Given the listing below, write out exactly the lines starting with the line that has "Remove the monatlich filter chip" and going on through the line that has "Given: Collapse the", both kept.

::::

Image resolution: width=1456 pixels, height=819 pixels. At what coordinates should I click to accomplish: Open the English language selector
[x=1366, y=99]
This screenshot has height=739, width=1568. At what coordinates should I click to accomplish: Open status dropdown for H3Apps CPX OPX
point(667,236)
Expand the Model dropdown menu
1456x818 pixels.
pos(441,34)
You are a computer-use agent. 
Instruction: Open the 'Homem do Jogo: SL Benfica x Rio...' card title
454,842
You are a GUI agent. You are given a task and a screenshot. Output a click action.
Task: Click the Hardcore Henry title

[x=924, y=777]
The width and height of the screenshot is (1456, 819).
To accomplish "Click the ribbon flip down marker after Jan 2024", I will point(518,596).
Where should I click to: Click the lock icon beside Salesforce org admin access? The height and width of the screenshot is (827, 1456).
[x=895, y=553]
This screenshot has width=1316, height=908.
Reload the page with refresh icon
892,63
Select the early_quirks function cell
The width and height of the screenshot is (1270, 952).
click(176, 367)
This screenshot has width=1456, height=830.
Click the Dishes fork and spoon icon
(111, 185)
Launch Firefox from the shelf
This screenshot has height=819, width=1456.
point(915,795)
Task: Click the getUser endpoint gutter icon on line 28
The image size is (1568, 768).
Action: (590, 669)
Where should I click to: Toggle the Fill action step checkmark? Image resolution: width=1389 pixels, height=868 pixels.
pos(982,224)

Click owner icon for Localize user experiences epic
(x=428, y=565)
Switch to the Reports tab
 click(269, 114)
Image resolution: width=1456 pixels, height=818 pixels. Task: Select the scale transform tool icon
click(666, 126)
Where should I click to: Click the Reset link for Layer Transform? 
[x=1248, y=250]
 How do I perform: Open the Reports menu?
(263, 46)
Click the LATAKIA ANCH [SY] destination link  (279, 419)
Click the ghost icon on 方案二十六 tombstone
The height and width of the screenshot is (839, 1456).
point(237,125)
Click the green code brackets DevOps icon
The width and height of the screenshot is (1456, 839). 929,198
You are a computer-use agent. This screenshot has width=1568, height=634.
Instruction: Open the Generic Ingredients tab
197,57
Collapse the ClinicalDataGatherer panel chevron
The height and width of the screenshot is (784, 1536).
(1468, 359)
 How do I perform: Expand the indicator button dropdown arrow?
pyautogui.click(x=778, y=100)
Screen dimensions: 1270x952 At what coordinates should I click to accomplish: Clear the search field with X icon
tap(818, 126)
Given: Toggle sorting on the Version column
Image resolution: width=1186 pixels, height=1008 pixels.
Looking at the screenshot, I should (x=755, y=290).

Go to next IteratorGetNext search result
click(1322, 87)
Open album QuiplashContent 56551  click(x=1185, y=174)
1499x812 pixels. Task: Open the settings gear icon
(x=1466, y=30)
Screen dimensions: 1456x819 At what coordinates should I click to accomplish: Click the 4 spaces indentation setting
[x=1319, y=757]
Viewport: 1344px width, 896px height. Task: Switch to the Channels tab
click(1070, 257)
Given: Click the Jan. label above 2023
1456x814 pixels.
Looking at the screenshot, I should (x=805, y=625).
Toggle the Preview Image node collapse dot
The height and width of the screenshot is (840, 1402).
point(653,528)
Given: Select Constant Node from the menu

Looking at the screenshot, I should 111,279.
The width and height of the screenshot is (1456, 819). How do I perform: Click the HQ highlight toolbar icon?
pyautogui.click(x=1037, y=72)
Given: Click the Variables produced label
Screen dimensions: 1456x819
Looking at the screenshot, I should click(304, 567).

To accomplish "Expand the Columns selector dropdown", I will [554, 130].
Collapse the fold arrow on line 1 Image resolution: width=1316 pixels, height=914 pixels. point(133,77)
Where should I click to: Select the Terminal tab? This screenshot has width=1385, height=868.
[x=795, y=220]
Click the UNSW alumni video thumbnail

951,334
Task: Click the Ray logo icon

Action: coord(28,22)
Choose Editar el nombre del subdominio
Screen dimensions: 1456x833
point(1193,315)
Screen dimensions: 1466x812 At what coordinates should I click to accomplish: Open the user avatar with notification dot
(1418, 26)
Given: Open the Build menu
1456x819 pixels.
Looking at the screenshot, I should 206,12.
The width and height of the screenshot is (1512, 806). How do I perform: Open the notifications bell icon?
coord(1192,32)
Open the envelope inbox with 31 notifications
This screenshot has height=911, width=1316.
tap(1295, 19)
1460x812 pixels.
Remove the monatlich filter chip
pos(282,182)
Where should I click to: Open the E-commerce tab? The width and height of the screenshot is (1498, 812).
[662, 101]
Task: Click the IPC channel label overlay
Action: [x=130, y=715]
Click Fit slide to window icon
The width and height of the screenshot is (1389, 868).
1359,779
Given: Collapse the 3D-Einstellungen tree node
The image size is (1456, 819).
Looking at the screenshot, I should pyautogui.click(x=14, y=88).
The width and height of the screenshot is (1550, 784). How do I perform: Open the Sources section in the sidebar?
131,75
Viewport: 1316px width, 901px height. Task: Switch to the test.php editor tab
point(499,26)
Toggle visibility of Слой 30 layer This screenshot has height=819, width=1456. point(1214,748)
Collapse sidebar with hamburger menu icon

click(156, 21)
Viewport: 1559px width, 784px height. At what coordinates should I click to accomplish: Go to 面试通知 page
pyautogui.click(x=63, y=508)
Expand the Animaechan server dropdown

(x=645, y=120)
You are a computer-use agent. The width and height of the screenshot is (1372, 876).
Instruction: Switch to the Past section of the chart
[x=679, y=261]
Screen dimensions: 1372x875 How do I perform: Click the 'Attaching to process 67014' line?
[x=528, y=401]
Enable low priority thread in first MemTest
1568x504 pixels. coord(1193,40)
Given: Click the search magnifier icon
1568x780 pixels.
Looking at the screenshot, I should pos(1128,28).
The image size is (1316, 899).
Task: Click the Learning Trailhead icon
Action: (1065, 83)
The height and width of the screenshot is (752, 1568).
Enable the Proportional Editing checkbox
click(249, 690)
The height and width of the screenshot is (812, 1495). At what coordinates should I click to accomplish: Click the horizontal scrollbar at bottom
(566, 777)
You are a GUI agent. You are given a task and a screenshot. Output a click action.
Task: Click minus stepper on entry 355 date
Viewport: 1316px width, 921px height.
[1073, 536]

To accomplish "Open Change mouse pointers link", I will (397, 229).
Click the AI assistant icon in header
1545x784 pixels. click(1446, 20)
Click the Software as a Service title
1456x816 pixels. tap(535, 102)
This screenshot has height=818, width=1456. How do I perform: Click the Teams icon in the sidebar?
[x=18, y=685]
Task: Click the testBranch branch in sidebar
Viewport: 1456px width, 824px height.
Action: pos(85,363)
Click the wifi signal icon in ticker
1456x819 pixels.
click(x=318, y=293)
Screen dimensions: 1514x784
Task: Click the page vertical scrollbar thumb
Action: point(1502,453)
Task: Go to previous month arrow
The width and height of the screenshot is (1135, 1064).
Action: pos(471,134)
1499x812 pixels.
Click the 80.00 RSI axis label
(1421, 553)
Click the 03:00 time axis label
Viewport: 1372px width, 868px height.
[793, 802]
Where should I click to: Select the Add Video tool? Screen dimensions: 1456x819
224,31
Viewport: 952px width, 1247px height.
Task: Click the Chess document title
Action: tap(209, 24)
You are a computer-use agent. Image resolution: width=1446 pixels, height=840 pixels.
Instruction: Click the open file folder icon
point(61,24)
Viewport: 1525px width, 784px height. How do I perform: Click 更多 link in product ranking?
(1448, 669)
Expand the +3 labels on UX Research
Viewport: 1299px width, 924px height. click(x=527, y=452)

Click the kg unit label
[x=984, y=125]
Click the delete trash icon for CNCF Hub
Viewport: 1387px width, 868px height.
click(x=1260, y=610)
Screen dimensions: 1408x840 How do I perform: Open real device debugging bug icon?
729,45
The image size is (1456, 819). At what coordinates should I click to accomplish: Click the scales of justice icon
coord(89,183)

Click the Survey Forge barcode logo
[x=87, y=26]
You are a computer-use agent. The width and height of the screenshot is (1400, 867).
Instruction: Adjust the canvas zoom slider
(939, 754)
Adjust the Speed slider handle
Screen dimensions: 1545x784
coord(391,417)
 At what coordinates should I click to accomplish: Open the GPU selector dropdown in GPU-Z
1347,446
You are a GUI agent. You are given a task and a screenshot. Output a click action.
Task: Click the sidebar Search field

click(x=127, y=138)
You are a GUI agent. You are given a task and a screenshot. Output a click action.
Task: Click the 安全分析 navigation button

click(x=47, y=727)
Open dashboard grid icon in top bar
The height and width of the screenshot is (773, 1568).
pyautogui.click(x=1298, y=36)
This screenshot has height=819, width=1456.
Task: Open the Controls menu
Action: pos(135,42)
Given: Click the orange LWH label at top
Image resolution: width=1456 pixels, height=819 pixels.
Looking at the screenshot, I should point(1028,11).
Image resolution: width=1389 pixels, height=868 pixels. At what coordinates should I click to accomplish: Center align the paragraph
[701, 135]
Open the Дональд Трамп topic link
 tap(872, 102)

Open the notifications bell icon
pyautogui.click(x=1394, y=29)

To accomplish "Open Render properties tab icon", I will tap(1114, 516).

::::

__Written response__.
Remove the monatlich filter chip
pos(282,182)
Where should I click to: Open the E-commerce tab? The width and height of the screenshot is (1498, 812).
[662, 101]
Task: Click the IPC channel label overlay
Action: [x=130, y=715]
Click Fit slide to window icon
The width and height of the screenshot is (1389, 868).
1359,779
Given: Collapse the 3D-Einstellungen tree node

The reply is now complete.